Alongside the tangible support, of school fees and the like, is a more abstract commodity that C4C gives kids: someone who believes in them. “They helped me realize my potential and significance in the world by their support and kindness,” says Jane Mugovi, who was a C4C scholar from sixth grade until she entered college. She is now a sophomore at Mount Holyoke. Mugovi lost both parents before she was 16 but, when searching for role models, she found confident, determined ‘MoHos,’ (as she calls us) all around her. In the essay that got her into MHC, she wrote, “In my view these women believe in the supreme worth of any individual … After learning they were all Mount Holyoke graduates, I knew that I wanted to be part of the community where they learned.”
The MHC/C4C circle is a wide one; some are generous donors with a deep connection maintained through letters, and others have been fortunate enough to have endured sporadic electricity, no running water and the biggest, creepiest spiders I’ve ever shuddered at, to meet some of Norton’s most clever kids.
Bethany Sager ’96 has sent the proceeds of her elementary school’s hunger awareness banquet to C4C for many years—a contribution which has grown from $700 to $7,000 in the past decade. She visited Norton in 2007 and was wonderstruck by the experience. “The children we worked with had such happiness in their hearts,” she says. One of Sager’s fifth-grade students was so inspired that, after raising money for two years, he hand-delivered soccer uniforms and balls to Norton.
Bridget McBride ’94 is a registered nurse, but it was a basic knowledge of sewing that helped her make a lasting impact during a two-week visit to Norton in 2010. She spearheaded the “Real Pads for Real Women” project and taught an entrepreneurial group of girls to make durable, reusable sanitary pads (disposable ones are prohibitively expensive there). The girls are now selling their product and reinvesting their profits. The pads project is part of C4C’s on-going goal to help kids become sustainable adults with safe and healthy work through skills-building.

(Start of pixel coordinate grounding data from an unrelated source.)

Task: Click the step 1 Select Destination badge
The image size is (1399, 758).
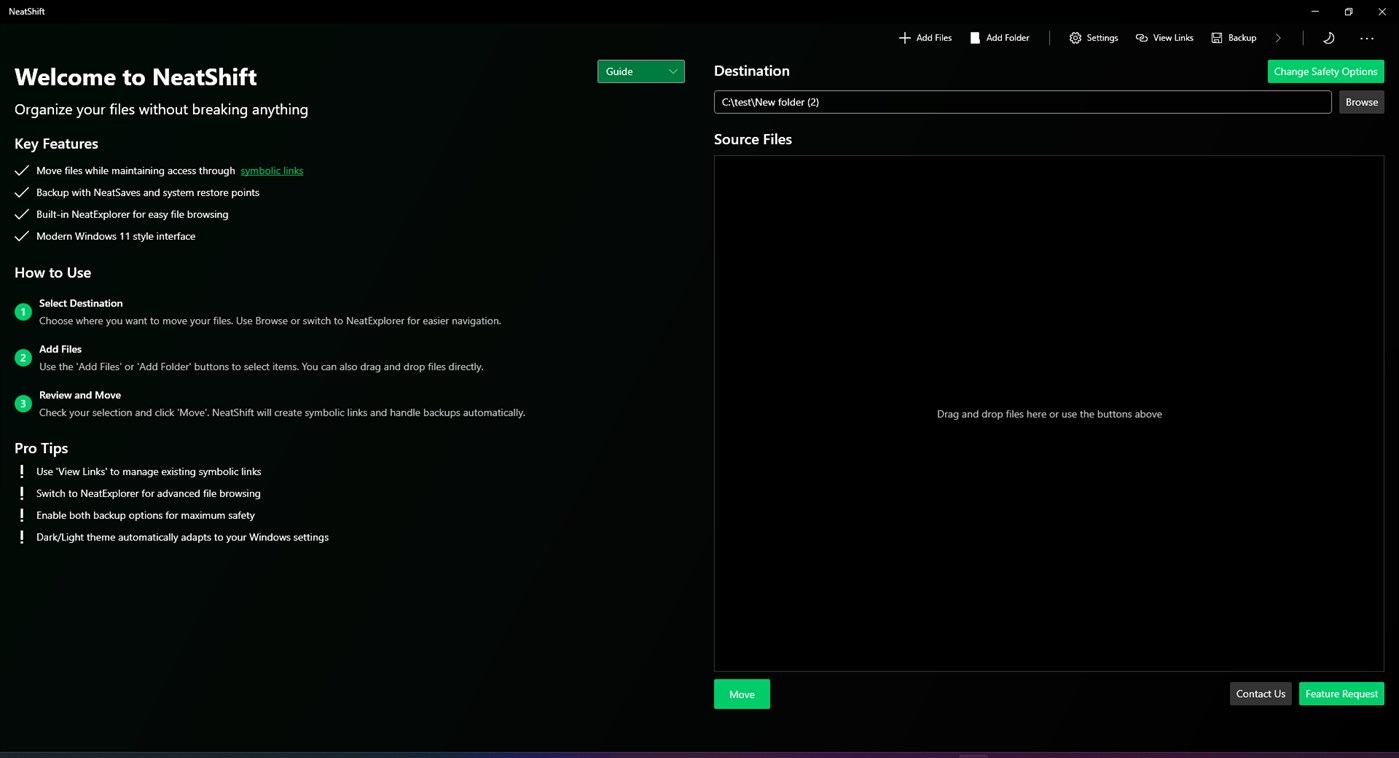Action: (x=22, y=311)
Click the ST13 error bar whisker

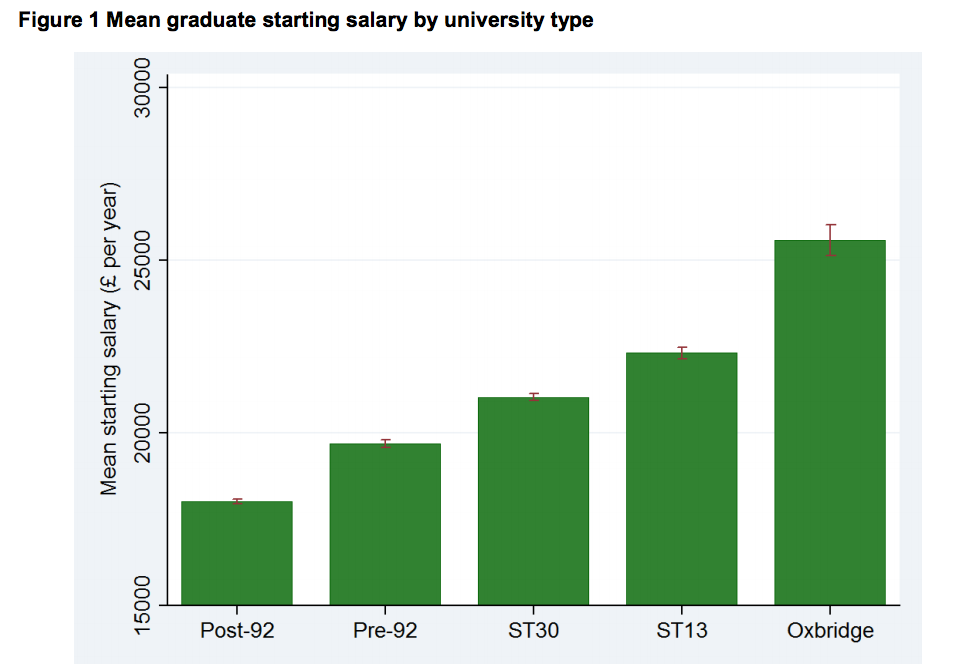[x=682, y=353]

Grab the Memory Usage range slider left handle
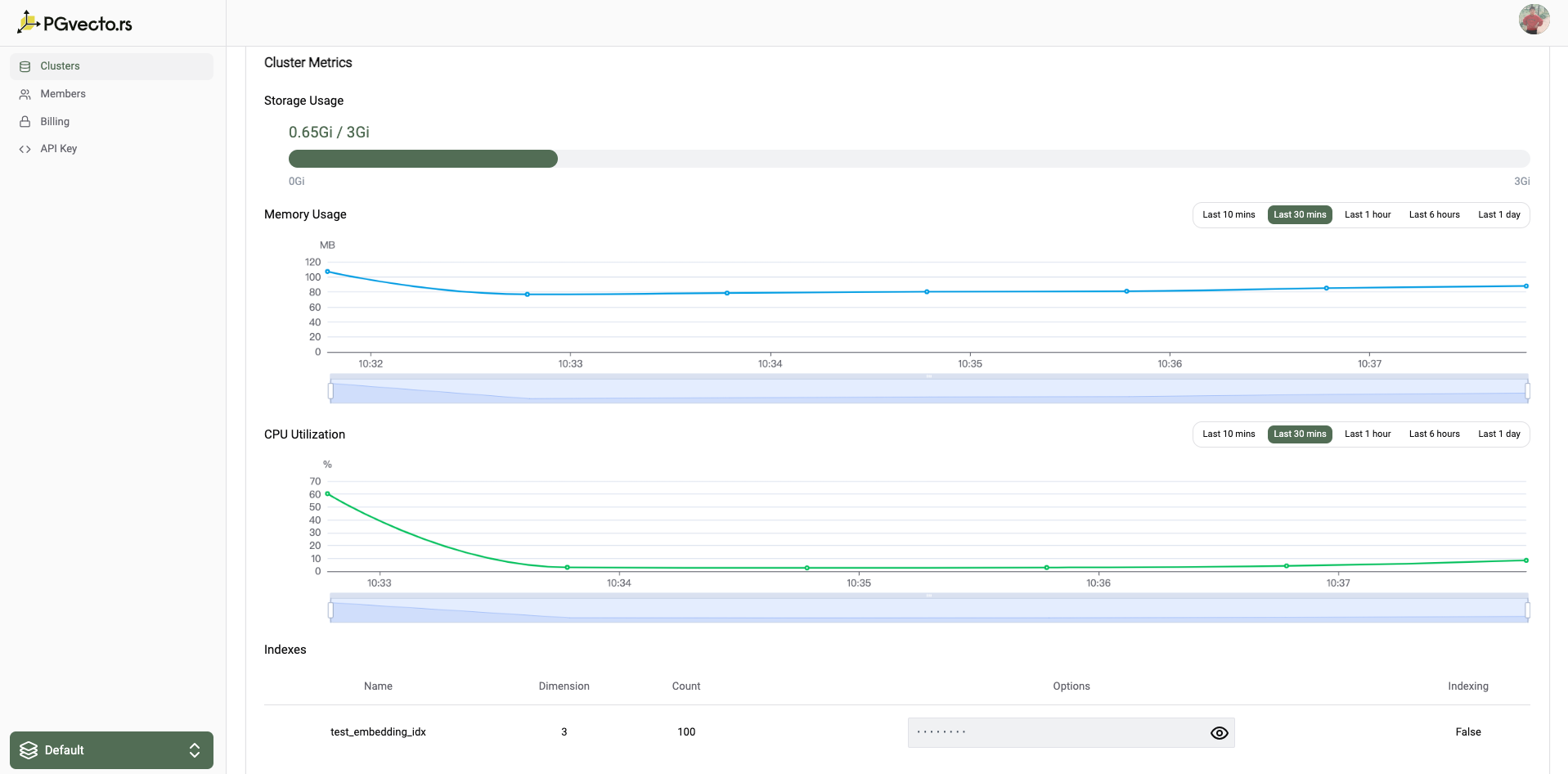[330, 391]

When asked why MHC women gravitate toward C4C’s work, she says, “Our time at MHC remains special in our hearts because it represents our first taste of the potential for powerful change both as individuals and a group,” and C4C is a chance to effect that change.
While they’ll admit to, at times, feeling frustrated and hopeless at the sheer scope of their undertaking (O’Donnell says working in Zimbabwe can be like “doing social work on the Titanic”) they can’t imagine quitting. “I deeply believe in the resiliency of children and…I am inspired by their will to succeed despite the circumstances of their lives,” says O’Donnell.
Like the MHC women before me, I think often about those little ones who flocked around this summer, under the intense African sun, to hear me read. They’d sit on my lap, hold my hand or sit just close enough to pinch my shirtsleeves. I smile thinking about the pre-schoolers who eagerly showed off their burgeoning English skills. “HowAreYouI’mFine! HowAreYouI’mFine!” they’d shout as Liz or I passed their playground several times a day. My heart is also heavy recalling their burdens, their memories of losing a parent or a sibling, or of sexual abuse suffered.
It’s hard to say why so many Mount Holyoke women are connected to Norton. It may be that we learned long ago on that dynamic campus that we’re not defined by what separates us—be it thousands of miles or oceans of opportunity—but instead by what unites us. A smile, a shoulder to cry on, an aspiration, a need to be acknowledged; these are the pieces of our shared humanity.